### The records
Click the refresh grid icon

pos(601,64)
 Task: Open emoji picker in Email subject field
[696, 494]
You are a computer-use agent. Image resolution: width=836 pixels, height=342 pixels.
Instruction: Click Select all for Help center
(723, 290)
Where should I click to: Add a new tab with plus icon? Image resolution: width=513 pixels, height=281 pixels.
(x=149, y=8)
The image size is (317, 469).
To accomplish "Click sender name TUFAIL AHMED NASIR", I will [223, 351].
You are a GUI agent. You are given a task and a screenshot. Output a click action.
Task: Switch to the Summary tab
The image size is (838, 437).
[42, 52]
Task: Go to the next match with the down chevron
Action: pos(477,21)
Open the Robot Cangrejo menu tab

--

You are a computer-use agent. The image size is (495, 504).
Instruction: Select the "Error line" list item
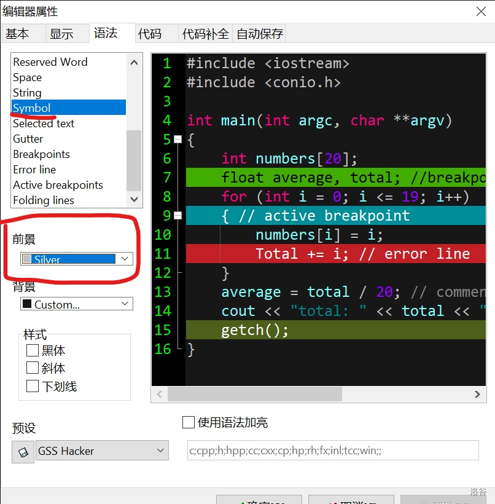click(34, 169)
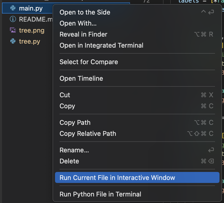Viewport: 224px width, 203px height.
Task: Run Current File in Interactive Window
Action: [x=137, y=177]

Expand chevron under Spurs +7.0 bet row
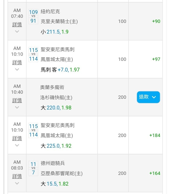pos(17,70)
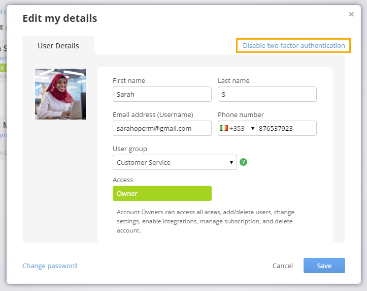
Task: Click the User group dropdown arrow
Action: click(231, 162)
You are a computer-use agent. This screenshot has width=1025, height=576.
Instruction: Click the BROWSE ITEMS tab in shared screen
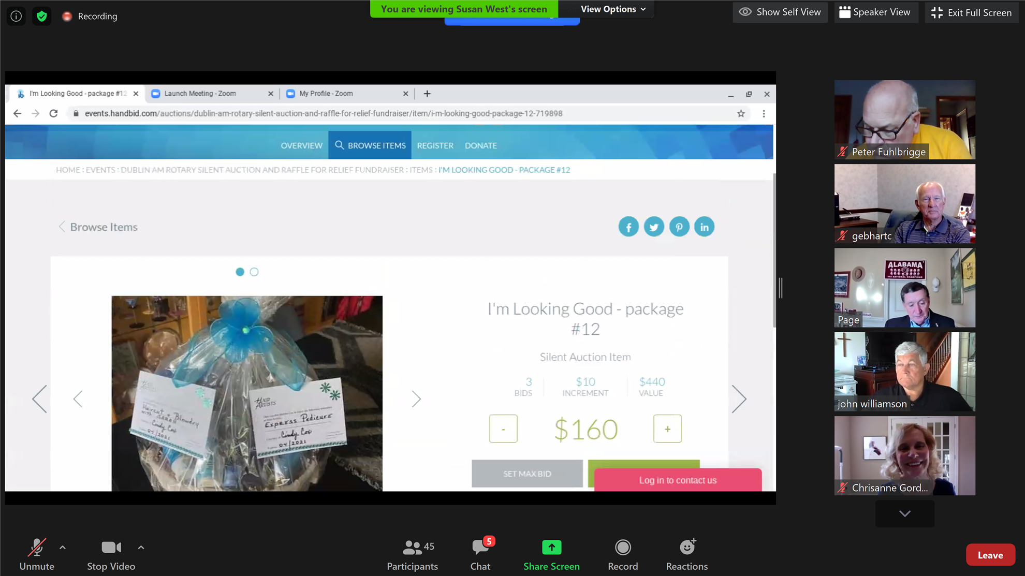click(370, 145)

### Stated goal
Reproduce the rows above without any changes, from the line containing "The image size is (317, 469)." down to the line containing "Open the Robot Cangrejo menu tab", both included.

### Written response
The image size is (317, 469).
To accomplish "Click sender name TUFAIL AHMED NASIR", I will [223, 351].
You are a GUI agent. You are given a task and a screenshot. Output a click action.
Task: Switch to the Summary tab
The image size is (838, 437).
[42, 52]
Task: Go to the next match with the down chevron
Action: pos(477,21)
Open the Robot Cangrejo menu tab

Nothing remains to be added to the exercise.